Qu’est-ce que le shadow IT et pourquoi est-ce un risque ?
Le shadow IT, logiciel utilisé par les employés sans approbation informatique, est plus répandu et dangereux que ce que la plupart des organisations imaginent. Ce que c’est, comment il apparaît et comment le gérer.
- 1 octobre 2024
- 5 min
Le shadow IT est l’un des plus grands angles morts dans la gestion des logiciels d’entreprise. Ce terme désigne toutes les technologies, logiciels, applications, stockages cloud, outils de communication utilisés par les employés sans autorisation explicite des services informatiques ou achats. Et sa croissance est plus importante que ce que la plupart des organisations réalisent.
Comment apparaît le shadow IT ?
Le shadow IT naît presque toujours d’un problème réel. Un employé a besoin d’un outil pour faire son travail, la procédure d’approbation prend trop de temps ou l’alternative proposée par l’informatique est peu pratique. Le chemin le plus court est alors de créer un compte gratuit ou de souscrire un petit abonnement avec la carte de crédit professionnelle.
Ce qui commence avec une personne et un outil se développe rapidement. Des collègues se joignent, des fichiers sont partagés via des plateformes non approuvées et des données sensibles de l’entreprise sont stockées sur des serveurs hors de l’UE, sans que personne ne s’en aperçoive.
Pourquoi le shadow IT est-il un problème ?
Le shadow IT a trois conséquences concrètes :
1. Risques de sécurité. Les outils non approuvés ne sont pas soumis à des contrôles de sécurité, ne sont pas mis à jour ni surveillés. Ils constituent une porte ouverte aux fuites de données et aux cyberattaques.
2. Risques de conformité. Les données traitées via ces outils échappent au contrôle RGPD de l’organisation.
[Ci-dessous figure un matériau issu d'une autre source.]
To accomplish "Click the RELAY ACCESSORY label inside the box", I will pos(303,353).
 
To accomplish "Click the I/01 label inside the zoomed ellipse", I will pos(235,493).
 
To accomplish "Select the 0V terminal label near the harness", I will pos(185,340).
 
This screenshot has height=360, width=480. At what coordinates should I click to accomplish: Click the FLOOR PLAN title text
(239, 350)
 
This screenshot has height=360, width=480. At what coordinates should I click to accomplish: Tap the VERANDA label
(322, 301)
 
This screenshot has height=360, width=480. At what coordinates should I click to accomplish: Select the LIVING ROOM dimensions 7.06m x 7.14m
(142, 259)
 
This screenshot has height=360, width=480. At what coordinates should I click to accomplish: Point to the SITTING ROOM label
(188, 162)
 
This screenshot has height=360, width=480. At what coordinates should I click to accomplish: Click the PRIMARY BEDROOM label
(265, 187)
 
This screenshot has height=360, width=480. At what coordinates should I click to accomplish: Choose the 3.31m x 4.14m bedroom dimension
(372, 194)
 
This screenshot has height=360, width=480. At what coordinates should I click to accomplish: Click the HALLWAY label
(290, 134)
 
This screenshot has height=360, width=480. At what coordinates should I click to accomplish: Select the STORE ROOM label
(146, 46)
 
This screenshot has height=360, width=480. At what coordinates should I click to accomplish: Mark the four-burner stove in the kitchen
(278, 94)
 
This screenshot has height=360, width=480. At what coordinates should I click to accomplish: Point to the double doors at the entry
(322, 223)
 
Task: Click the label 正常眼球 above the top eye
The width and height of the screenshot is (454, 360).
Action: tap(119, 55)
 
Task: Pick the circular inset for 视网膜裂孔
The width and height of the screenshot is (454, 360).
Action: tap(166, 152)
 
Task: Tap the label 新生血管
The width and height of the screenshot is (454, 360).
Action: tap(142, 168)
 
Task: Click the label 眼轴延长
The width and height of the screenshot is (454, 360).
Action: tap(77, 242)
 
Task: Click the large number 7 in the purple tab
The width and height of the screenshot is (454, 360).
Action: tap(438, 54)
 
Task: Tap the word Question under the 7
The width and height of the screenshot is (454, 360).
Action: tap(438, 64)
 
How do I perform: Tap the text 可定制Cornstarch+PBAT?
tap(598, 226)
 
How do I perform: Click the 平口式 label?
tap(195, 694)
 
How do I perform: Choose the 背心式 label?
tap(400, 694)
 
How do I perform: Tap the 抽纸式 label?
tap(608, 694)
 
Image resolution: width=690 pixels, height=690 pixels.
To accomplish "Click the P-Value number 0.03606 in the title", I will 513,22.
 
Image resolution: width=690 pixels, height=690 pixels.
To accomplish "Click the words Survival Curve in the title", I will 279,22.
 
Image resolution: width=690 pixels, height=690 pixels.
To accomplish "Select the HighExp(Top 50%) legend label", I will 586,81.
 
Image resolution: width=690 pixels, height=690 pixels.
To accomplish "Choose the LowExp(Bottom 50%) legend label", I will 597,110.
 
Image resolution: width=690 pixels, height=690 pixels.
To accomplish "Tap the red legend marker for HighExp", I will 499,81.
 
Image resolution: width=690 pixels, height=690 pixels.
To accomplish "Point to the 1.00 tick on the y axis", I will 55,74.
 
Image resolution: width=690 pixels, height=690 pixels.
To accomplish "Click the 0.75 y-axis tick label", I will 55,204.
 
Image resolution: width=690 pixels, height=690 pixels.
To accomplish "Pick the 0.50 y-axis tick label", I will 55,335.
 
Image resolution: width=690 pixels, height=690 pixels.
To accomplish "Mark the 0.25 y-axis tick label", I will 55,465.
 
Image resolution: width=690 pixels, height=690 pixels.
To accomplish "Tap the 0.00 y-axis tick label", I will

En cas de fuite, l’organisation reste néanmoins responsable.
3. Gaspillage. Les organisations paient pour des outils centralisés alors que les employés utilisent en parallèle des alternatives gratuites ou peu coûteuses. La consolidation est impossible sans visibilité.
Shadow IT et NIS2
Avec l’arrivée de la directive NIS2, le shadow IT devient un risque encore plus important. L’obligation de diligence impose aux organisations d’avoir une vue à jour de tous les logiciels et fournisseurs, y compris ceux acquis en dehors du processus formel d’achat. Le shadow IT rend cette visibilité par définition incomplète.
Comment gérer le shadow IT ?
La démarche ne commence pas par interdire, mais par comprendre. Pourquoi les employés utilisent-ils certains outils ? Qu’est-ce qui manque dans l’offre approuvée ? Ce n’est qu’en répondant à ces questions que vous pourrez consolider efficacement et améliorer l’offre logicielle officielle.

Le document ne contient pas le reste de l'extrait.